Pompliano told CNBC in an interview that Bitcoin’s energy usage becomes more efficient as it scales and miners increasingly use renewable energy sources.
Anthony “Pomp” Pompliano, founder of Pomp Investments and a well-known Bitcoin podcaster, says much of the debate around Bitcoin’s energy consumption and efficiency misses “two key points” that people often forget.
He made these remarks in an interview on CNBC’s “Squawk Box,” where he briefly addressed concerns about Bitcoin’s volatility and energy use.
Speaking with host Joe Kernen, Pompliano said that when people discuss Bitcoin’s energy consumption they should keep the following points in mind:
Bitcoin becomes more energy-efficient as it scales
Pompliano’s first point highlights a common misconception: many people assume a linear relationship between energy consumption and the growth of a monetary system like the U.S. dollar. In traditional systems, expanding usage typically requires proportionally more energy—more data centers, bank branches, ATMs, and so on.
By contrast, he explained, the Bitcoin blockchain does not follow that same linear pattern. Regardless of how many transactions are included in a block, the energy required to secure the network during block production remains essentially unchanged.
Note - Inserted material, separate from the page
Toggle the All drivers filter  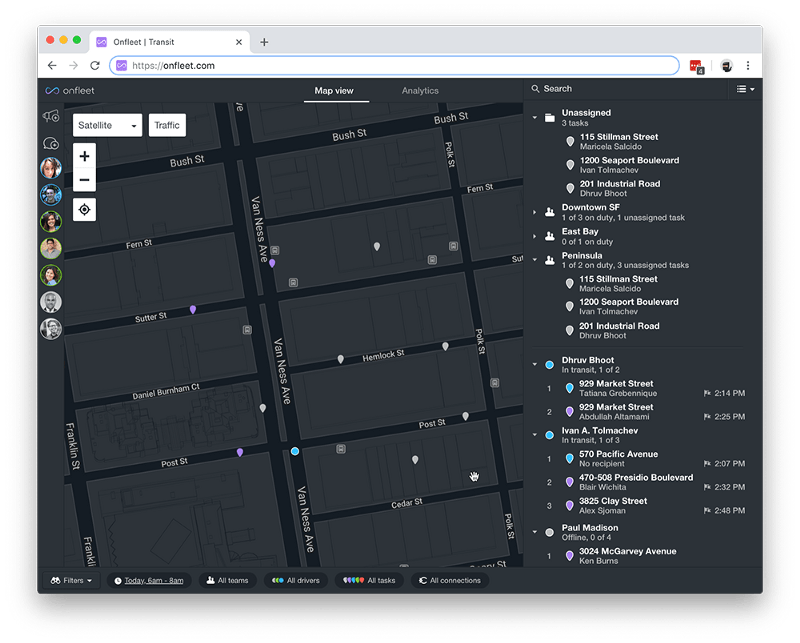pos(296,580)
“As it scales, Bitcoin becomes more efficient because you can pack more economic value into each block, whereas in the legacy system you consume more energy as you scale,” he said.
“Important things in the world use energy”
Pompliano also argued there is nothing to apologize for when it comes to Bitcoin’s energy consumption. His view is simple: “important things in the world use energy.”
He pointed to the growing share of renewable energy in Bitcoin mining and said that the industry’s transition to greener energy sources helps drive research and development in the renewable sector.
Before addressing energy use, Pompliano first discussed an important metric: Bitcoin’s volatility.
“The key piece is that the volatility is measured in dollars. If you think of the dollar itself, the dollar is hyper-volatile as well … 40% of all US dollars in circulation have been printed in the last 18-24 months.” says @APompliano. “One #bitcoin still equals one bitcoin.” pic.twitter.com/O5CwpEwGkB
— Squawk Box (@SquawkCNBC) December 27, 2021
He noted Bitcoin’s price experienced two 50% rallies in 2020 and, in the current year, has seen more than six corrections of roughly 20%. There have also been significant price increases, but Pompliano believes the best way to view volatility is relative to the U.S. dollar—the unit in which most price moves are measured.
Viewed this way, he argued, the dollar itself is quite volatile: the U.S. money supply has expanded rapidly, and a large share of dollars in circulation were created in the last 18–24 months. That perspective, he suggested, changes how one interprets Bitcoin’s price swings.